Yaji & Kita: The Midnight Pilgrims

... or... Mayonaka no Yaji-san Kita-san

Another Japanese gem we have watched last night! It's brilliant, surreal, absurd and hilarious. The plot revolves around a couple of gay samurai in the Edo era (1603 to 1868). Kita-san is a drug addict and Yaji-san, his married lover. Since Kita-san can make "no heads or tails of reality", Yaji-san decides to bring him in a pilgrimage to Ise Sanctuary, after picking up an ad about the place. Ise-san is said to be the solution for all problems, the cure for anything, thus ideal for a junkie such as Kita-san.

I have scanned the ad for your delight (up above!) - now if you can imagine a samurai getting such a leaflet in the Edo era, you can have an idea of the wacky stuff awaiting for you in these 2 hours +.

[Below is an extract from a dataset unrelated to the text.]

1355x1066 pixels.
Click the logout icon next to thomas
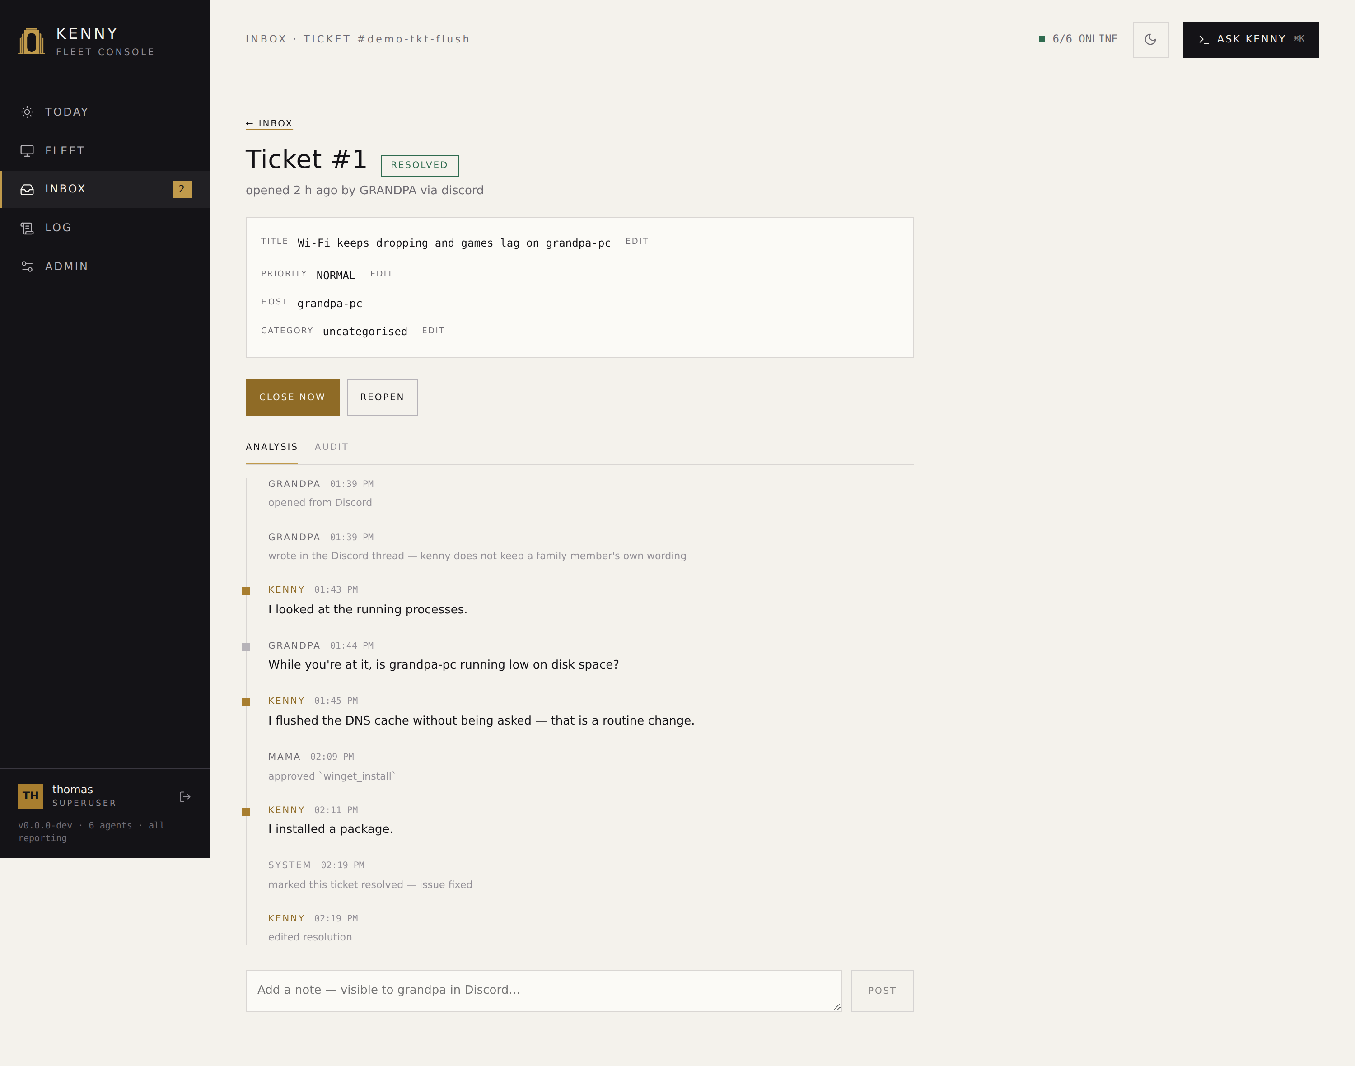tap(185, 797)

To arrive to Ise-san they have to follow the old Tokaido road and, on their way, they stop at several inns and meet a bunch of really funny and bizarre characters. The Laughter Inn (where to be accepted you simply must present the funniest stand-in comedy routine, for example), a green tea plantation in Shizuoka where they meet a drag queen with a daughter who cannot sing to save her own life (thus causing Mt. Fuji to be hazed all the time), a group of cute school girls that are die-hard fans of a famous local Yakuza boss, a guy who impersonates King Arthur in a tribute/reference to Monty Python (or so it seemed), the Souls Inn, and an undead bartender in the middle of the forest, whose drinks are made from magic mushrooms etc... Well, think about Alice in Wonderland meets Priscilla Queen of the Desert... Or something along these lines.

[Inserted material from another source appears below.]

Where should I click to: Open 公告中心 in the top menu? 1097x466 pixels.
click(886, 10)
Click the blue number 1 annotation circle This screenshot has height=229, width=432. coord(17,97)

But that's not all. Yaji-san is actually being wanted for the murder of his wife Ohatsu (did he, did he not?), and Kita-san believes to have fallen in love with the singing-challenged Shizuoka girl who, by her turn, has fallen in love with no one else than Yaji-san! Not to mention that they also manage to record a CD and become famous as a result.

Some more hilarious characters here are the Police investigators (Kin-kin and assistant Non-no), the she-demon Datsueba, the bearded courtesans, and what have you...

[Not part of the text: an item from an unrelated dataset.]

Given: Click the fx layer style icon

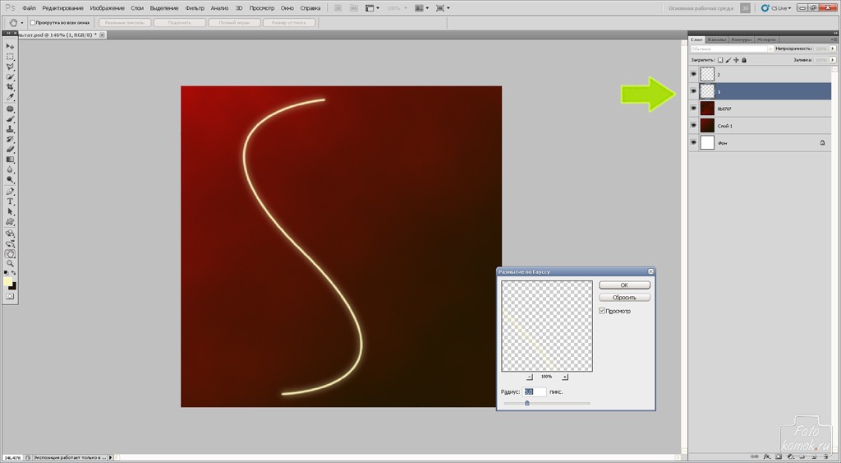Looking at the screenshot, I should (766, 456).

Photography, soundtrack and costumes are all brilliant and colourful, and the film is loaded with puns and jokes, some of which are much probably lost in translation, but still quite enjoyable. I absolutely love when they arrive to what they think is Ise-san, but in fact is the department store Isetan, in the middle of Tokyo's Shibuya. Surreal, and straightforward hilarious.

Note that the beginning of the film is in black-and-white, until Yaji-san shows the leaflet to Kita-san and then everything seems to come to life and the colours appear - as if their lives now have gotten a meaning and aim (a quest in search of redemption/healing at Ise-san, that is). There is even a fantastic dream scene where corpses floating in the river become pieces of a supernatural Tetris game, and that's certainly one of my favourites.

Now I just need to find myself the soundtrack!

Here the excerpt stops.